Boredom is complicated. On the one hand, boredom can be used to fuel creativity. On the other, it’s a black hole.

But when the markets are boring for a long period of time, as they have been recently, many people who are invested in those markets don’t get bored. In fact, their emotions tend more toward apocalypse and doom and gloom. This is at the same time both reasonable and unreasonable.

It’s reasonable because historically, bored markets have often preceded corrections where stock prices decrease fairly dramatically. And so, the thinking goes, since this has been an unprecedented period of boredom, does that mean we are headed for an unprecedented period of correction? And of course, since we are dealing with an infinitely complex future which is entirely unknowable, there are people on both sides with evidence to support their claims.

And that is why this worry is also unreasonable, to a point.
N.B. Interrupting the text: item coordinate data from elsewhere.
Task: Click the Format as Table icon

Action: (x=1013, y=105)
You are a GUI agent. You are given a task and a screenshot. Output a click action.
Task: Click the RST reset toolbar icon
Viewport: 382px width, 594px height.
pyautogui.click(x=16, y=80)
Unreasonable because we will never know with any degree of certainty when a correction will occur or to what extent, just that it definitely will occur. This is the price of admission for the investment return you expect from the stock market. But it’s unreasonable to a point, where if you don’t have an investment process in place based on your personality and what you are working toward financially, then any looming correction should probably scare you a little bit, because who knows whether the risk you’re taking is appropriate, or if you can stomach it?

Investing works best when it is defined as a process that has been created especially for you, and the reason this is so is that a defined process doesn’t make emotional decisions in the face of adversity. And it’s the emotional decisions in the face of adversity that can very quickly destroy the wealth you’re seeking to create and use.